I make extra money by teaching and sometimes tutoring, and my husband provides the bulk of our family’s income, though my dream is to retire him with my writing. I know lots of writers, and only a couple of them count their books as their sole–or even primary–source of income. It IS possible, though, especially if by “writing for a living” you include freelance writing, grant writing, technical writing, advertising, copywriting, etc. I DO encourage people to try to publish and make money with their writing, but it is certainly not a steady source of income for most writers.
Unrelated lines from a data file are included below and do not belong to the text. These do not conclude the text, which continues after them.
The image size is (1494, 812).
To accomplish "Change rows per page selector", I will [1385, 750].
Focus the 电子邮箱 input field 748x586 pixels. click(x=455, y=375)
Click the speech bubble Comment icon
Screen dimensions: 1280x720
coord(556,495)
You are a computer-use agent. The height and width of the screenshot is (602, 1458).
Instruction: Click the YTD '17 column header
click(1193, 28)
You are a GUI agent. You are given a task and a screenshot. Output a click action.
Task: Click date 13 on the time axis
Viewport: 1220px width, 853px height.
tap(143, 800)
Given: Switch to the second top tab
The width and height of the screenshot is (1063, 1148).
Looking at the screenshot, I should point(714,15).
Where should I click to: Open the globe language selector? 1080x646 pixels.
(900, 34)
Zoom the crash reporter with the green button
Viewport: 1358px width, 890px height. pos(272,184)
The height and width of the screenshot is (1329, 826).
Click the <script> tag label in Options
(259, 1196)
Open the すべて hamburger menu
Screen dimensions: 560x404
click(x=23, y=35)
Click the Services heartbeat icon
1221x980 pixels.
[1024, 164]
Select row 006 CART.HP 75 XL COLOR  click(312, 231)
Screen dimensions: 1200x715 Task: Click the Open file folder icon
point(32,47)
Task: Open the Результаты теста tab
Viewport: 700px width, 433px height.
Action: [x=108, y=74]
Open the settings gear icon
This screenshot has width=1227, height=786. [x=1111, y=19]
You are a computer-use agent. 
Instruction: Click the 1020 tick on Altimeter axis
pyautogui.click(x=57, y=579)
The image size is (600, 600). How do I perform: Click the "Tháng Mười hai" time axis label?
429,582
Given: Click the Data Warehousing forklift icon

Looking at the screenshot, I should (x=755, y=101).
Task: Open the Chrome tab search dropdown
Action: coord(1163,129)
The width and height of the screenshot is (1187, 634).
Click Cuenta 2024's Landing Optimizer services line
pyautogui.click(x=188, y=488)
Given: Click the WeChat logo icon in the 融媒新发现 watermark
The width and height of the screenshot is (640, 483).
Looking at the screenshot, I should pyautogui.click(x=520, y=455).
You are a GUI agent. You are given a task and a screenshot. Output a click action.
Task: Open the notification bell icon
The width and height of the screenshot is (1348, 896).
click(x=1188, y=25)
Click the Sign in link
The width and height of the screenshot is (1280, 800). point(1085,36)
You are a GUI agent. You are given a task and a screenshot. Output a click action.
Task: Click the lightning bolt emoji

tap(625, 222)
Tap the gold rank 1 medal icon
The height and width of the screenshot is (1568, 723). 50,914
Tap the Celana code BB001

I suggest that you write with the goal of making it your living (if your heart drives you to do so) but that you also have another way to support yourself (or many more ways to support yourself). It IS hard to balance a day job with writing, but most writers do, some until their first book is sold, some for a few years, and some for always.
As far as finishing things… you will not know if you have something worthwhile for a LONG TIME in the process. More important than the quality of what you finish is the fact of finishing. YOU MUST FINISH A BOOK if you want to know what you have. You are a good writer and an interesting human being. I’ll bet you write pretty good stuff already, and it will get better through practice.
Do not ask yourself if you are doing anything worthwhile. When that little voice tells you your writing is shit, answer, “Yes, that might be true, but I’ll just keep writing anyway and see where this goes.” DO NOT allow yourself to cripple yourself. If worse comes to worst, jump up and down and scream, “LA LA LA LA LA!!!” It’s impossible to hear the negative voices if you are yelling and hopping.
Write, and write, and be gentle with yourself. There is time.